Al-Gammal agreed to work for the EGID and undertook training in political objectives of the revolution, basic economics and corporate practice, Jewish history and religion, social customs, surveillance photography with miniature cameras, radio communication, intelligence collection, hand-to-hand skills, and explosives. He was taught to distinguish Ashkenazi and Sephardi communities. He then assumed the cover of "Jacques Bitton", an Ashkenazi Jew said to have been born on 23 August 1919 to a French father and an Italian mother, and moved to Alexandria, where he lived in a largely Jewish neighborhood and took a job with an insurance company while building contacts in clandestine circles. Under this identity, he was issued an Israeli passport from Tel Aviv (no. 146742) and was assigned the Egyptian intelligence codename 313.
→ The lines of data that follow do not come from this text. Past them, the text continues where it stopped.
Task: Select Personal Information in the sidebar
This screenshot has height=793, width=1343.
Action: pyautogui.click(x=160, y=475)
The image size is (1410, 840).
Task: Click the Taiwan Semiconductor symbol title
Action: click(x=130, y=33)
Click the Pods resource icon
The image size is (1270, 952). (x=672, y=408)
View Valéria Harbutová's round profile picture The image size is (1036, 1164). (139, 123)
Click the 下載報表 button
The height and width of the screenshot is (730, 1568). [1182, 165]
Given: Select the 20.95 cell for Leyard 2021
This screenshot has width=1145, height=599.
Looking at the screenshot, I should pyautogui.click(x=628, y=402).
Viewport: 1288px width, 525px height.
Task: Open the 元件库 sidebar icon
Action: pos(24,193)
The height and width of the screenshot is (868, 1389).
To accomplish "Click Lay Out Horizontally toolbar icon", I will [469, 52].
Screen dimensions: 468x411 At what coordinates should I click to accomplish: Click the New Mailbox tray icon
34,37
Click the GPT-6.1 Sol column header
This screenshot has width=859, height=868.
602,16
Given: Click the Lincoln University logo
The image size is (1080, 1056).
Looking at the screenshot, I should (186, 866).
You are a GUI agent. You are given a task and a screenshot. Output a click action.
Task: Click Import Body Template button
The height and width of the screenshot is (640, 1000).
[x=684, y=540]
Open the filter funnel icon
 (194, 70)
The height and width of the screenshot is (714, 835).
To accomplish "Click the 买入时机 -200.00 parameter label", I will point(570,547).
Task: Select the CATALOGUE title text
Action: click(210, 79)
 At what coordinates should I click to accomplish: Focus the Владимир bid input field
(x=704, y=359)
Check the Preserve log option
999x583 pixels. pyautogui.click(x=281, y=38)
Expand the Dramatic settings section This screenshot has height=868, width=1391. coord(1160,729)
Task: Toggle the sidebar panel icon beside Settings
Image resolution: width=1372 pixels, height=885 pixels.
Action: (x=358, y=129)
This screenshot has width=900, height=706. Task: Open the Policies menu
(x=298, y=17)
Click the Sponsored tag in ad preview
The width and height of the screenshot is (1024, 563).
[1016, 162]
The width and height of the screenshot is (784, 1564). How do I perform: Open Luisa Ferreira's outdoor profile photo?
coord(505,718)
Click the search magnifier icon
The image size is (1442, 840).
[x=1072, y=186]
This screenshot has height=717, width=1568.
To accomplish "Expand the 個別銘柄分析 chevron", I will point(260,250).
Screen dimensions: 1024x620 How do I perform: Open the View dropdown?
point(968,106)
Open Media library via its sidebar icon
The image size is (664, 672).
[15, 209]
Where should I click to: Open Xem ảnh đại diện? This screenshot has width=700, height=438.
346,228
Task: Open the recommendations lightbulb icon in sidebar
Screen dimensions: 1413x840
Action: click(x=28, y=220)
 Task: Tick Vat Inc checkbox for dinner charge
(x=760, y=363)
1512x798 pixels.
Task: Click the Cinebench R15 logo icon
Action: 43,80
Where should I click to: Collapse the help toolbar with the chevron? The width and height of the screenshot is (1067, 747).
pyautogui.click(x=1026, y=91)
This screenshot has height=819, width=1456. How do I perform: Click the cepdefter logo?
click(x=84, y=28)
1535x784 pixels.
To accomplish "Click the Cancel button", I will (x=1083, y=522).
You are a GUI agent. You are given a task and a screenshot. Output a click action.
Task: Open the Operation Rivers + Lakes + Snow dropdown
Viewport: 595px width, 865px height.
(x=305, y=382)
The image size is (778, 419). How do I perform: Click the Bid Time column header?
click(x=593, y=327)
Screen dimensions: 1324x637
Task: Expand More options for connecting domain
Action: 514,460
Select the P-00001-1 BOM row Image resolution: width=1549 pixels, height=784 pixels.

=== Infiltration into Israel ===
Accounts differ on who recruited and handled Refaat al-Gammal for insertion into Israel. Some sources credit Hassan Helmy Bulbul, with Abdel Mohsen Faqih as his assistant. Others name Major General Abdel Aziz El-Toudy, who is said to have maintained contact with al-Gammal during the mission. A third view holds that the operation was a team effort rather than the work of a single officer. He began his mission in Egypt by establishing a cover in Alexandria. He lived in a Jewish neighborhood and presented himself as a European Jew from West Germany and northern France. With support from Egyptian intelligence, he secured a position at an insurance company, which helped consolidate the credibility of his identity.

Al-Gammal received help from Levi Salama, an acquaintance from his time in prison, who introduced him to prominent members of Alexandria's Jewish community. These contacts reinforced his credibility and strengthened his cover. After his identity as a foreign Jew in Egypt was fully established, Egyptian intelligence arranged his transfer to Israel via France. He left Alexandria for Paris, then traveled to Tel Aviv on a forged foreign passport, arriving in June 1956, the date later recorded as the start of his long-term operation.

In Tel Aviv, using the name Jacques Bitton, he opened a travel and tourism agency that offered a practical cover for intelligence work. The business brought him into contact with wealthy clients and political figures and gave him legitimate reasons to travel to Europe. During those trips he met Egyptian intelligence officers, passed reports, and received new instructions.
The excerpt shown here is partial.